I'm sorry to tell you that I don't know Python, Perl or Awk well enough to provide an answer. But, I have a working one written in R. You can find it with my comments, so you can understand how it works and, maybe, translate it into Python. Consider that I have three files called fasta_one, fasta_two and refList.
I'm assuming that the fasta sequences are all the same length and that the first row of each fasta file is a reference, and the second row, i.e. [2, 1] means [second row, first column], being a valid fasta sequence which I'm using to compute the length.
refList is tab separated, i.e. it has two columns for those lines that contains two correct references.
Also, notice that I didn't add a condition that tells you if no references are found. Hence, if the files are not compiled accurately, this code may results in errors!
This is the code:
#read files
#stringsAsFactors is set to False, so that R consider the strings as actual strings, the field separator is Tab, and no header is provided in the files!
fastaOne <- read.csv("fasta_one", header=F, sep="\t", stringsAsFactors=F)
fastaTwo <- read.csv("fasta_two", header=F, sep="\t", stringsAsFactors=F)
refList <- read.csv("refList", header=F, sep="\t", stringsAsFactors=F)
#get length of first available fasta sequence, assuming the fasta files are consistent (see comment above about the fasta files)
seqLength <- nchar(fastaOne[2, 1])
#now loop through the refList
for (line in 1:nrow(refList)) {
#test wether the first line contains actual references
if (refList[line, 1] != "" && refList[line, 2] != "") {
#if yes, locate it in fastaOne
fOne <- which(fastaOne==paste(">", refList[line, 1], sep=""))
fTwo <- which(fastaTwo==paste(">", refList[line, 2], sep=""))
print(paste(refList[line, 1], refList[line, 2], sep=" "))
print(paste(fastaOne[fOne+1, 1], fastaTwo[fTwo+1, 1], sep=""))
}
#otherwise the first contains a meaningful reference and the second is empty
else if (refList[line, 1] != "" && refList[line, 2] == ""){
#if yes, locate them in fastaOne and fastaTwo
fOne <- which(fastaOne==paste(">", refList[line, 1], sep=""))
#then print the refList
print(paste(refList[line, 1], refList[line, 2], sep=" "))
#and paste it with dashed-line
print(paste(fastaOne[fOne+1, 1], paste(rep("-", seqLength), collapse=""), sep=""))
}
#or the first is empty and the second contains a meaningful reference
else if (refList[line, 1] == "" && refList[line, 2] != ""){
#if yes, locate it in fastaTwo
fTwo <- which(fastaTwo==paste(">", refList[line, 2], sep=""))
#then print the refList
print(paste(refList[line, 1], refList[line, 2], sep=" "))
#and paste it with dashed-line
print(paste(paste(rep("-", seqLength), collapse=""), fastaTwo[fTwo+1, 1], sep=""))
}
}
Example output with a wrong reference:
[1] "Apple_1-1.1 Fruit_2.2-2"
[1] "AAAAAAAAAAAAACCCCCCCCCCCGGGGGGGGGGGGGTTTTTTTTTTT"
[1] "Tiger-A_a.a Animal-Xya.Za-1"
[1] "ATATATATATATATATATATATATGCGCGCGCGCGCGCGCGCGCGCGC"
[1] "Lemon "
[1] "AAAAAAAAAAAAAAAAAAAAAAAA------------------------"
[1] " Tree"
[1] "------------------------TTTTTTTTTTTTTTTTTTTTTTTT"
[1] "wrongRef "
[1] "------------------------"
how do you know how many spaces are required after the Tree sequence? Or before the Lemon sequence?
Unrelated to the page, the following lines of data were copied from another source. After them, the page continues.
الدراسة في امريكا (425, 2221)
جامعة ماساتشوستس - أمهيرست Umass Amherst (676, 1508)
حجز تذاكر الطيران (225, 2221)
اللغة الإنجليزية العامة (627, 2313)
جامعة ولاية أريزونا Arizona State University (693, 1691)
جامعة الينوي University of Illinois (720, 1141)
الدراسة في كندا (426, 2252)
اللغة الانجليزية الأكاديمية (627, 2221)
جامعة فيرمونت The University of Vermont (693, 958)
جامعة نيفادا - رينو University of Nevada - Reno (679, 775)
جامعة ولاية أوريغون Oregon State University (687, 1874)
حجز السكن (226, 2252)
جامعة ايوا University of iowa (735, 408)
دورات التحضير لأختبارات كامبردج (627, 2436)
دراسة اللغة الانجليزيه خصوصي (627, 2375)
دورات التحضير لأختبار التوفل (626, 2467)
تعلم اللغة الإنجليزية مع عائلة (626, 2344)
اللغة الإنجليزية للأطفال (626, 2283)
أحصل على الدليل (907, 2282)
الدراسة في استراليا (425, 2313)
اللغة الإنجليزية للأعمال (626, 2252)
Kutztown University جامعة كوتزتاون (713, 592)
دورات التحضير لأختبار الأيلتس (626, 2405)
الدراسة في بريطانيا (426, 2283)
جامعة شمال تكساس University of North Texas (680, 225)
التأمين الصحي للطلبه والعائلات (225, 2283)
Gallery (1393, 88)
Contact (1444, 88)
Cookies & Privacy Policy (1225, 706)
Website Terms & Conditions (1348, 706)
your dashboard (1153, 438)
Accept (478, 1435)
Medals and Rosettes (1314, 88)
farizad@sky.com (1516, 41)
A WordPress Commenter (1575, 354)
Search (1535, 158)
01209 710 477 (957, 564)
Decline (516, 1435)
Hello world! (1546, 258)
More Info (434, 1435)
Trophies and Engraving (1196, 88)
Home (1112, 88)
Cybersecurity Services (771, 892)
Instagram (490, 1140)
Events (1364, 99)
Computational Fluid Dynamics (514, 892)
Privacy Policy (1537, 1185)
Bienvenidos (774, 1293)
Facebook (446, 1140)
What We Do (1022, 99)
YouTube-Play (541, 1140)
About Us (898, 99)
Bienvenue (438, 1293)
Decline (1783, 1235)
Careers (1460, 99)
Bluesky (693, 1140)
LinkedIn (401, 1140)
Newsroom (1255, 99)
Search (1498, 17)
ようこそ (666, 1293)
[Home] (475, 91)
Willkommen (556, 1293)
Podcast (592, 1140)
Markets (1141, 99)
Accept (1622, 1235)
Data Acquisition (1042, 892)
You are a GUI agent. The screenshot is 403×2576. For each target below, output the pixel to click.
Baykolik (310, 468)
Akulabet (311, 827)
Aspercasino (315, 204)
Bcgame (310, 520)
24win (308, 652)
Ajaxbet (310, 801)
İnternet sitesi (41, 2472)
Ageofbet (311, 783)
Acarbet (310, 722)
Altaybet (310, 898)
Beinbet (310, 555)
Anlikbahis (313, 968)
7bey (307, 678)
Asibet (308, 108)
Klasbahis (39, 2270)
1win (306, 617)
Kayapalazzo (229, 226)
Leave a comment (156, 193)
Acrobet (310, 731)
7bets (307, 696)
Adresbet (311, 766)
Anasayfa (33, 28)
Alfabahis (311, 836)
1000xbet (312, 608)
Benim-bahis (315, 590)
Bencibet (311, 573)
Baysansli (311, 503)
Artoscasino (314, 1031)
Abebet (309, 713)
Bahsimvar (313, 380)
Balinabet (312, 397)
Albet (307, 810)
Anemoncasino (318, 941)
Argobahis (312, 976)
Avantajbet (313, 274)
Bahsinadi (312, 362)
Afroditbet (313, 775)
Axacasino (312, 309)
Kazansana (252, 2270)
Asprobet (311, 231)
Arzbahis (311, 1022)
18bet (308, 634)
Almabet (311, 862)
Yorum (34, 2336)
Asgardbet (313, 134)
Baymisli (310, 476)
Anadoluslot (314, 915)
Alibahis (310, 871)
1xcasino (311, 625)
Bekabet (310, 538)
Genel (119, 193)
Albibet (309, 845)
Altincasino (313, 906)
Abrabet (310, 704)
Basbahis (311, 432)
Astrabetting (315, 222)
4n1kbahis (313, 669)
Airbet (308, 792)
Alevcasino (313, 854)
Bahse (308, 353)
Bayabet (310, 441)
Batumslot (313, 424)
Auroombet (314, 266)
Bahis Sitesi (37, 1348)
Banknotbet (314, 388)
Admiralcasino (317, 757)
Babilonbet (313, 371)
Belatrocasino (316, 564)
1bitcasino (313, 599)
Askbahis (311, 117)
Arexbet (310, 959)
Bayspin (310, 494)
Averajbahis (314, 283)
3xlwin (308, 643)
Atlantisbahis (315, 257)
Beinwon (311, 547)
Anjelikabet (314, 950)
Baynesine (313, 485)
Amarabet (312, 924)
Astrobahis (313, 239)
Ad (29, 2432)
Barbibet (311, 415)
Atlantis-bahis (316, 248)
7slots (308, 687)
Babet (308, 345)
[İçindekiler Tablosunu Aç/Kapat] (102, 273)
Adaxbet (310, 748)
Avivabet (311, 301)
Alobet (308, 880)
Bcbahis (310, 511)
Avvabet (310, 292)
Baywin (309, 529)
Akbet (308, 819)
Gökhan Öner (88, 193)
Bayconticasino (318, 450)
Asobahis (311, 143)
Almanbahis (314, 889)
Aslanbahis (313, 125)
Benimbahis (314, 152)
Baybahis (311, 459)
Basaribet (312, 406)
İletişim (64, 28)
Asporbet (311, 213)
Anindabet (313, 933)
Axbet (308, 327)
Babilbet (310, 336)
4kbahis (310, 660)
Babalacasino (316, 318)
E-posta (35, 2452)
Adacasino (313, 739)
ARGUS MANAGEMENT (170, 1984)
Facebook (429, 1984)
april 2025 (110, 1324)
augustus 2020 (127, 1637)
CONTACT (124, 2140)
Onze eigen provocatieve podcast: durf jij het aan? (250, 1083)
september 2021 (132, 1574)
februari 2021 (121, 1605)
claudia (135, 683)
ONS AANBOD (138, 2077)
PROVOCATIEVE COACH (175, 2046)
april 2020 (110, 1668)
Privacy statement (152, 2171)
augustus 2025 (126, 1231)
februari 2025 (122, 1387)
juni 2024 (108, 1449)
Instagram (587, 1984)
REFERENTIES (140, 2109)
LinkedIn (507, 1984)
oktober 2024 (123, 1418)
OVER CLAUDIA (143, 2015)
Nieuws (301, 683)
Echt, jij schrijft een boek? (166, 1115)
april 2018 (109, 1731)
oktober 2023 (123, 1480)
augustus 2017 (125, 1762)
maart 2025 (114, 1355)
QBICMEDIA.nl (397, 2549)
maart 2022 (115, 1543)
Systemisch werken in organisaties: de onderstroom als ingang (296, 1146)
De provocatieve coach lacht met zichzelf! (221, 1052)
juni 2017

Also, you did not mention which tool, i.e. R, python, you would like to use!
The input files are trimmed alignments, so the length is defined. As for the tool, python, perl or awk would be perfect.
What components of the headers differentiate/group the sequences?
e.g. will the Tiger sequence always begin "
Tiger-A
"? Or is itTiger-A
different fromTiger-something else
?Yes, the names differ a lot, so it needs to work with the reference list.
Yes, but what 'connects' the headers? Being on the same line in the key file?
No, not the same line. The headers are "connected" by identical names in the reference file.